Every once in a while, I wander back to Arcadia from up north. Arcadia has a very special place in my heart as it’s where I spent the later part of my 20s, fresh out of a break up. I stood on my own two feet, got a brand new lease on life and was within walking distance from everything living in my new apartment, the Capri on Camelback. By the way, the Capri is older than dirt and a genuine crap hole, but I freaking loved it.

Not far from the Capri, just south on 44th and Indian School, you will find Taberna De Arcadia. The restaurant itself WAS formerly the Arcadia Tavern (full on sports bar) which closed during the pandemic. After, Taberna De Arcadia emerged anew under the direction of Chef Blaise Biller. What’s amazing about Chef Biller is that he’s also the general manager which means he cooks and runs the restaurant. Did I mention that during our meal out with good friends that he personally delivered the food to us and asked us how our meal was? That certain kind of care and consideration is RARE in the restaurant business. What a kind guy.

We showed up with our friends and happily camped out at a high top table for four. We ordered drinks, a few old fashions to start. If you haven’t picked up on this yet, John and I have been drinking these for years. We use to make them at home before anyone knew what they were- now we’ve become accustomed to ordering them when we go out. Rye whiskey (Bulleit Rye or better), citrus, brown sugar cubes, bitters and oj are standard ingredients. Taberna did not disappoint in their old fashioned cocktails, we ordered several. To start we also tried the chips with guac and shrimp ceviche. The guac was fresh and the shrimp ceviche was light and flavorful. The shrimp ceviche is evocative of time well spent on vacation in Mazatlan. I would go back just those two items with drinks for happy hour.

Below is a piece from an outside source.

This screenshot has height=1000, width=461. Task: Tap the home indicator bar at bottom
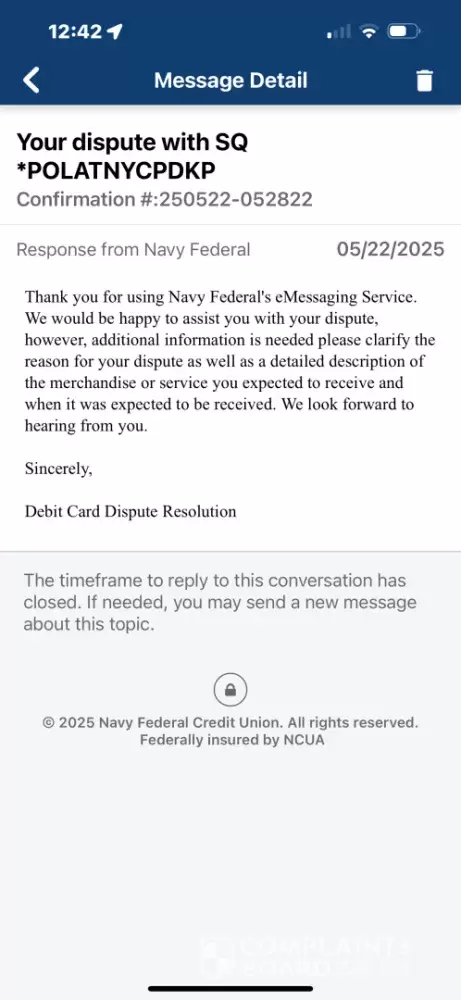pos(230,988)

For our dinner we ordered a few things to try: the brisket, the pulled pork and the BEEF RIBS. If’ you’ve followed me for any amount of time you probably know that beef ribs are my favorite-much more than pork ribs. They are harder to cook but when done right, they are divine. The beef ribs as Taberna De Arcadia were saucy, fall off the bone tender with flavorful bark, but not too spicy. The beef ribs are the star of the show….and the brisket and pork were just as luscious. The beef fat was a particular flavor that I have not tasted in Arizona before. Sadly, I forgot to ask where Cher Biller sources his meat from.

Overall I am very impressed with Taberna De Arcadia. Please visit when you are in need of a light & fun atmosphere, an inviting host and one amazing, big ass beef rib.